BEGIN Dataset

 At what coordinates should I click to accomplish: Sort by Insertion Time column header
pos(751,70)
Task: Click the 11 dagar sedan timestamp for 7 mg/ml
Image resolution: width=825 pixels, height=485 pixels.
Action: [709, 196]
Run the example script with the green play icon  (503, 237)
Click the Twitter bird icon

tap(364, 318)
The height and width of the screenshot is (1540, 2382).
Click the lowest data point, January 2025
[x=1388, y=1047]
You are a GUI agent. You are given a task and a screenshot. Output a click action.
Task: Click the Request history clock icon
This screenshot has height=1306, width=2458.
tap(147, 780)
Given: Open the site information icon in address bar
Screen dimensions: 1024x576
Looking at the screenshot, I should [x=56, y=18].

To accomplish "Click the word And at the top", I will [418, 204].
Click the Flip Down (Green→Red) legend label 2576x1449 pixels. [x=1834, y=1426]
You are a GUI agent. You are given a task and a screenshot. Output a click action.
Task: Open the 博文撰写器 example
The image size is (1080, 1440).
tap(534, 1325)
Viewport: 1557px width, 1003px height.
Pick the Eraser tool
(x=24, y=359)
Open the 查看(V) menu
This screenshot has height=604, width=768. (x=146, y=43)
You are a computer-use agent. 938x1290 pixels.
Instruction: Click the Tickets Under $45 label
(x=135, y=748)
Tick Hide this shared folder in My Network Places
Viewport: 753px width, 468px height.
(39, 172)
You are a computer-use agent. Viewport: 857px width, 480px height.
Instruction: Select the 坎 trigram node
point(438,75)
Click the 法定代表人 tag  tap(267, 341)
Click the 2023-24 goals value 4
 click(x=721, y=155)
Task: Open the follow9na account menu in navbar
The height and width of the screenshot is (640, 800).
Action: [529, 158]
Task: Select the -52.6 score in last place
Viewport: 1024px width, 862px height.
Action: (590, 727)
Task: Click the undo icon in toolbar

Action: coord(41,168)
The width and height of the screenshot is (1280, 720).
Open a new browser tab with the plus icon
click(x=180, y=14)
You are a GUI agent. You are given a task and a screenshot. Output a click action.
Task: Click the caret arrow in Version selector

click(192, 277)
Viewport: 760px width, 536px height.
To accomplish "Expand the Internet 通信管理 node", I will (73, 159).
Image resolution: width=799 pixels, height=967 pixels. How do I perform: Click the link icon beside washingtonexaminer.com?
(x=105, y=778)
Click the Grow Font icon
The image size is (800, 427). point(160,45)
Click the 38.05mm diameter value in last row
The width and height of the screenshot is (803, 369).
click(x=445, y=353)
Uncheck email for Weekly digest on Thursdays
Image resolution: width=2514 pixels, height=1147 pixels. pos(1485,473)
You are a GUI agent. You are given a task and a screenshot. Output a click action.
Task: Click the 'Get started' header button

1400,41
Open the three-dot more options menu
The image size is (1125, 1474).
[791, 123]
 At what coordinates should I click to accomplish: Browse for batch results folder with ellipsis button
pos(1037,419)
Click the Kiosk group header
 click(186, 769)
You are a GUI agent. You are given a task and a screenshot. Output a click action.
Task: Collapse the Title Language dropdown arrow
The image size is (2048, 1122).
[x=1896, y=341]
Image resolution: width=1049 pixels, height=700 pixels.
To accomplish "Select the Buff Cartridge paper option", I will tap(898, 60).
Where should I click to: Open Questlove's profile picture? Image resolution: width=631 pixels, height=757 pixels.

END Dataset

- What to do
Copy out each line of the records that contains the word "menu".

- Result
Open the 查看(V) menu
Task: Open the follow9na account menu in navbar
Open the three-dot more options menu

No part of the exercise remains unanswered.